Pensei sobre isso e conheço minha mãe também. Teria sido bastante fácil, pois tínhamos uma reserva de adesivos de morfina que poderiam ter matado uma baleia; caso contrário, seria suficiente cobrirmos o rosto com um travesseiro. No entanto, tínhamos medo de ir para a cadeia se alguém descobrisse. Então, eu apenas esfreguei suas costas e sussurrei minhas histórias favoritas sobre as viagens que fizemos quando eu era pequena: as aventuras em castelos, balões de ar quente e cachoeiras, quando estávamos todos juntos, saudáveis ​​e felizes. Continuei com as histórias até ele fechar os olhos.

Uma das coisas de que mais me arrependo e contra as quais continuo lutando é que não tive coragem de cumprir seu último desejo, que fora matá-lo; Eu não fui capaz de acabar com sua miséria. Eu gostaria de ter sido mais forte. Eu gostaria de ter menos medo. Talvez, menos egoísmo também. O que eu sei é que não deveria ter escolhido, e que não deveria viver com essa culpa. O direito de morrer na forma humana não deveria existir apenas em nossos sonhos febris.

5. O amor é real

Quando eu tinha 5 anos, eu também tive câncer. Ele era um cara bastante estranho que se manifestou como um tumor no meu abdômen; Para combatê-lo, passei por cirurgia, quimioterapia e radioterapia. Após minha primeira operação, os médicos cobriram meu estômago com gaze e disseram a meu pai para tirá-los quando eu voltasse do hospital. Horrorizado com a tarefa que lhe fora confiada, ele me colocou em pé no chuveiro e puxou o pedaço interminável de gaze que cobria o corte como um pequeno bruxo na festa de aniversário infantil. Lembro-me da ternura com que ele fez isso, apesar do medo e das lágrimas que caíram em nossas bochechas.

Essa é provavelmente a primeira lembrança que tenho do amor de meu pai em ação. Essa foi uma das imagens que me vieram à mente um ou dois dias antes de permanecer quase em estado de planta, quando, apesar do fato de não haver sinais do homem que viveu naquele corpo, ele se fortaleceu, respirou fundo e me levou ele sussurrou: "Espero ter sido um bom pai para você." Naquele momento, meu coração parou e, rapidamente, meu peito se encheu, e todo o meu corpo, de todos os momentos que vivi, e eu sabia exatamente o que estava acontecendo, e o que significa amar e ser amado, algo que é tudo e ao mesmo tempo não é suficiente.

Eu não conseguia parar o que estava acontecendo. Eu não consegui consertar. Eu mal conseguia entender. Só sabia que ele me amava e disse que me sentia feliz por ter passado um dia e até uma hora com ele.

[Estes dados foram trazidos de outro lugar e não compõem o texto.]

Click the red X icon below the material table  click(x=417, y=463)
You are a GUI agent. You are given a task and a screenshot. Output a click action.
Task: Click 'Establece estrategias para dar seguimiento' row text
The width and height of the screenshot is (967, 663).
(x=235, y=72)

Menos de uma semana depois, meu pai morreu.

Eu sinto falta dele. Há dias em que algo incrível ou terrível acontece comigo e quero lhe contar, mas não posso. Nesse período, tive namorados que amei e namorados que arruinaram minha vida, empregos que me pegaram e empregos que eu odiei, além de outros triunfos diversos e outros pesadelos que eu gostaria de contar a ele. A realidade é que ele se foi. Ele perdeu tantas coisas ... Entre elas, o homem que me tornei, a coragem que adquiri desde então, e até coisas tolas como minhas lindas tatuagens, incluindo o fantasma do meu bíceps, o que eu fiz por ele.

A morte do meu pai foi uma tragédia. Eu não desejaria a ninguém as quatro semanas que passei ajudando-o a morrer, mas não as esqueceria por nada no mundo, porque são minhas, e aprendi muito sobre quem sou, quem era meu pai, o que significa amor, o que significa perder algo que nunca Você pensou que iria perder e, finalmente, o que significa ter de suportar e o que significa acordar todos os dias e seguir em frente.